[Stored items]
--- START ---

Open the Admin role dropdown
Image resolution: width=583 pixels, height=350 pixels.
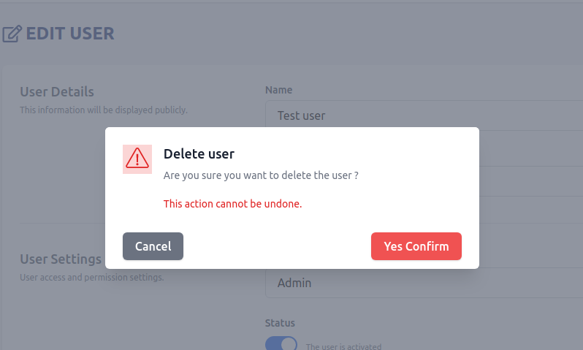click(x=424, y=283)
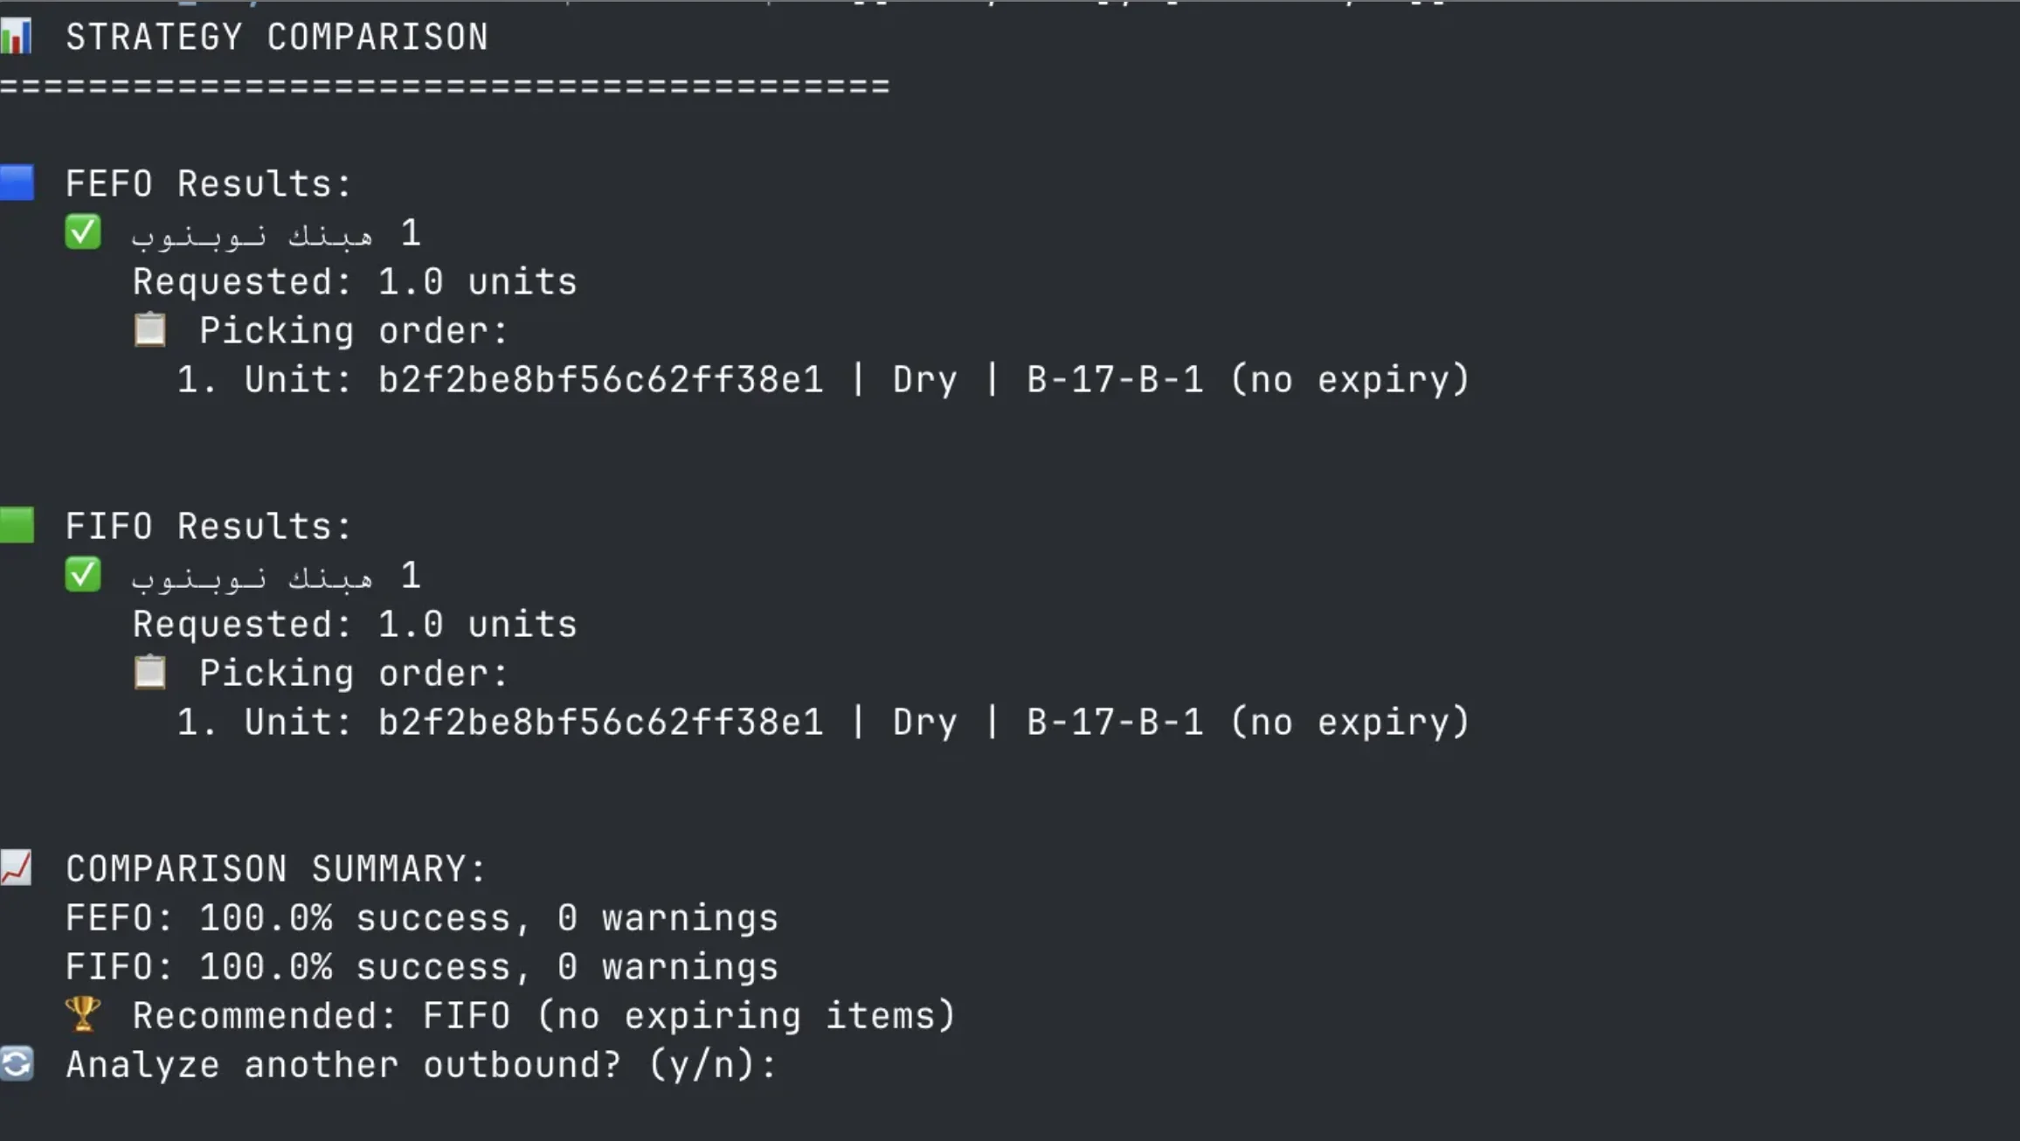Click the B-17-B-1 location in FIFO results
The width and height of the screenshot is (2020, 1141).
(1116, 723)
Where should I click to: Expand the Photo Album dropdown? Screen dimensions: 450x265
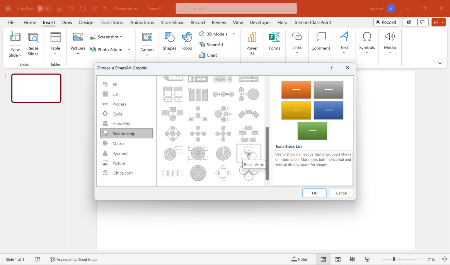click(129, 49)

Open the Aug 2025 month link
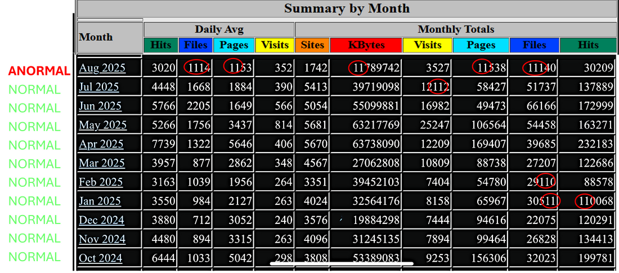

--- END ---

Repeat the entries word for word, starting at the line that contains "Where should I" and continuing through the last line of the entries. Leave the pictures out of your answer.

Where should I click to: Expand the Photo Album dropdown? Screen dimensions: 450x265
click(129, 49)

Open the Aug 2025 month link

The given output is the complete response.